Following a national referendum in 2016, the UK left the EU on 31st January 2020. Throughout the rest of 2020, the UK was in a transition period and there were no changes in processes or procedures for trade between the UK and EU. That ended at 11pm on 31st December 2020 at which point the UK left the EU customs union and single market; trade between the UK and EU is now conducted on similar terms as trade with other countries. However, the UK and the EU have agreed a Trade and Co-operation Agreement (TCA), which allows certain goods to be traded between the countries without tariffs or quantitative restrictions.


Duty Rates on Imported Goods

Following a public consultation, the UK issued its own Global Tariff. Compared to the EU tariff under which goods were previously imported, duty rates have been eliminated on some goods and others have been simplified by rounding down tariff to whole numbers, e.g. the duty on toys is now 4% rather than 4.7%. These tariffs apply to imports from all countries, including the EU, except where zero tariffs are agreed as part of a Free Trade Agreement.


Imports require a 10 digit tariff code and an 8 digit code is used for exports. The UK codes are still aligned to the EU commodity codes.


Imports will still require a 10 digit tariff code and an 8 digit code will be used for exports.


Free Trade Agreements

The UK has entered into new free trade agreements, the most significant one being the EU-UK TCA. Under a free trade agreement, goods that originate in one party can enter the other, at preferential (often zero) tariffs. The details of when and how a product is deemed to originate in a country is contained within the agreement. Provided a UK importer is certain that his goods originate in the EU (he may wish the supplier to issue a declaration of origin), he can import them without duty being payable – similarly, an EU importer may require a UK exporter to provide a declaration that the goods originate in the UK to enable him to import the goods into the EU without payment of duty.


The UK has also signed Continuity Agreements with many countries with whom it previously benefitted from a free trade agreement as a member of the EU. These continuity agreements allow the provisions of the EU free trade agreements to continue to apply to trade with the UK; at some stage, they will be replaced by new free trade agreements, like the Comprehensive Economic Partnership Agreement (CEPA) with Japan. The UK is also negotiating agreements with additional countries such as Australia and New Zealand.


Import and Export Declarations

Customs declarations are now needed to import from and export to the EU and HMRC has increased the capacity of its CHIEF system to handle all the additional work.

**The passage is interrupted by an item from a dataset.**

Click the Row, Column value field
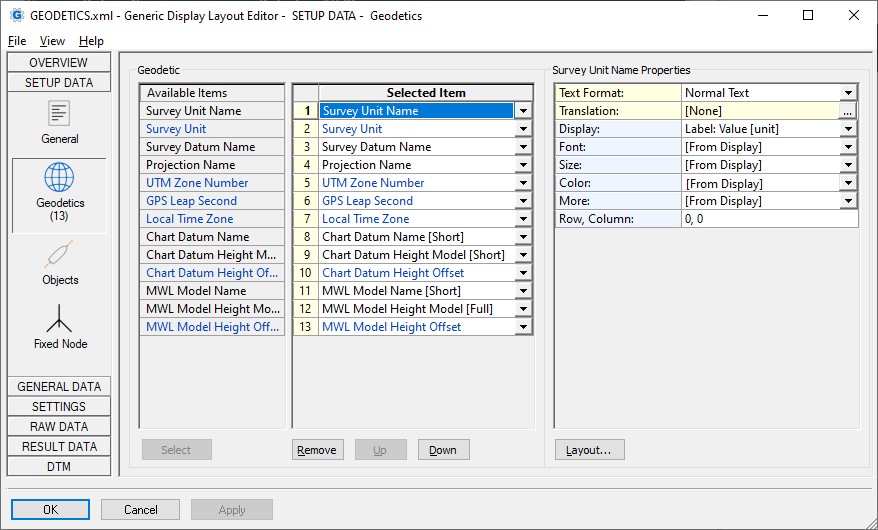878x530 pixels. pyautogui.click(x=768, y=219)
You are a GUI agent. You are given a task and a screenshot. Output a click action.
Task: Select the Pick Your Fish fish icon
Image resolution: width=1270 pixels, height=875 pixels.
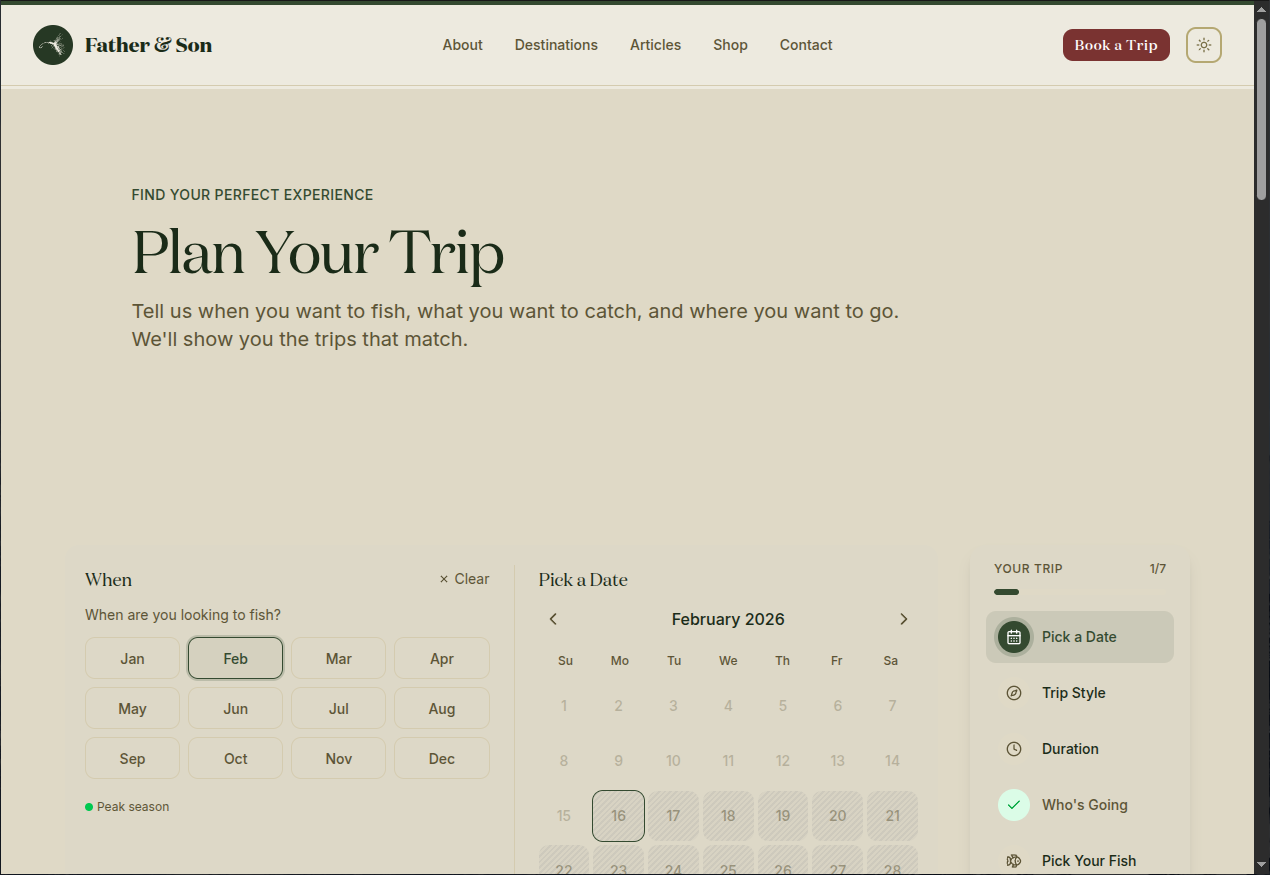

To assist traffic flow between the UK and EU during the first six months of 2021, and to prevent goods having to stop on the way into the UK while a customs declaration is made, the UK has introduced a system of deferred import declarations. This system is not available for certain “controlled” goods (such as alcohol, fish or fireworks) and it is not compulsory, i.e. importers may still make customs declarations when goods arrive. But traders who wish to make use of this system need to keep a record of the arrival of the goods and arrange for an import declaration to be made to HMRC within 175 days of arrival. As duty is only due once the import declaration is made, importers who use this system can delay the payment of import duty. Traders do not have to be pre-authorised by HMRC to make deferred declarations and they may choose to defer some but not all of their import declarations.


For all imports from 1st January 2022, import declarations will be required when or before the goods arrive in the UK from the EU. This will be using the current practice for placing goods into temporary storage upon arrival while they clear customs or declaring them into UK customs before they leave the EU or moving then under the Transit procedure for customs clearance at an inland location. The process will depend on the carrier and the port of entry.


Northern Ireland

Special arrangements have been agreed between the UK and the EU for the island of Ireland and there are no border controls in place between Northern Ireland and Eire. Northern Ireland (NI) is in the UK customs territory but has remained aligned with EU trade regulations. This means that there are special arrangements for moving goods from GB into NI as a declaration must be made and, if the goods are subject to a higher EU tariff than the UK tariff, they will have to pay this additional duty unless they can evidence that the goods are not at risk of moving into Eire (e.g. they are imported for consumption or processing in NI).


VAT on Imports

The UK has introduced a system of Postponed Import VAT Accounting (PIVA) for goods over £135, whereby registered VAT traders can simply account for import VAT in their periodic returns rather than actually paying the tax at import. It applies to imports from all countries.


There is no pre-approval system for PIVA but traders must register on the HMRC CDS system to obtain their PIVA statements each month.


Traders that make use of the deferred import declaration procedure for EU imports in January to June 2021 will need to estimate and account for the import VAT in their next return following the date of the arrival of the goods. Once the import declaration is submitted and the actual VAT due is determined, any difference will need to be amended in their following VAT return.


However, import VAT must be paid (and can be reclaimed if the importer is VAT registered and is the owner of the goods) on small consignments of £135 or less.


Deferment of Import Duty

Legislation has been introduced which will enable many importers to have a duty deferment account (DDA) with HMRC without the requirement for it to be supported by a financial guarantee. Provided a business is solvent and has no serious non-compliance issues, it may apply to have DDA of up to £10,000 a month without a guarantee. Traders that require a larger monthly deferment account limit will still need a financial guarantee unless they are an Approved Economic Operator or can evidence to HMRC that they meet AEO standards.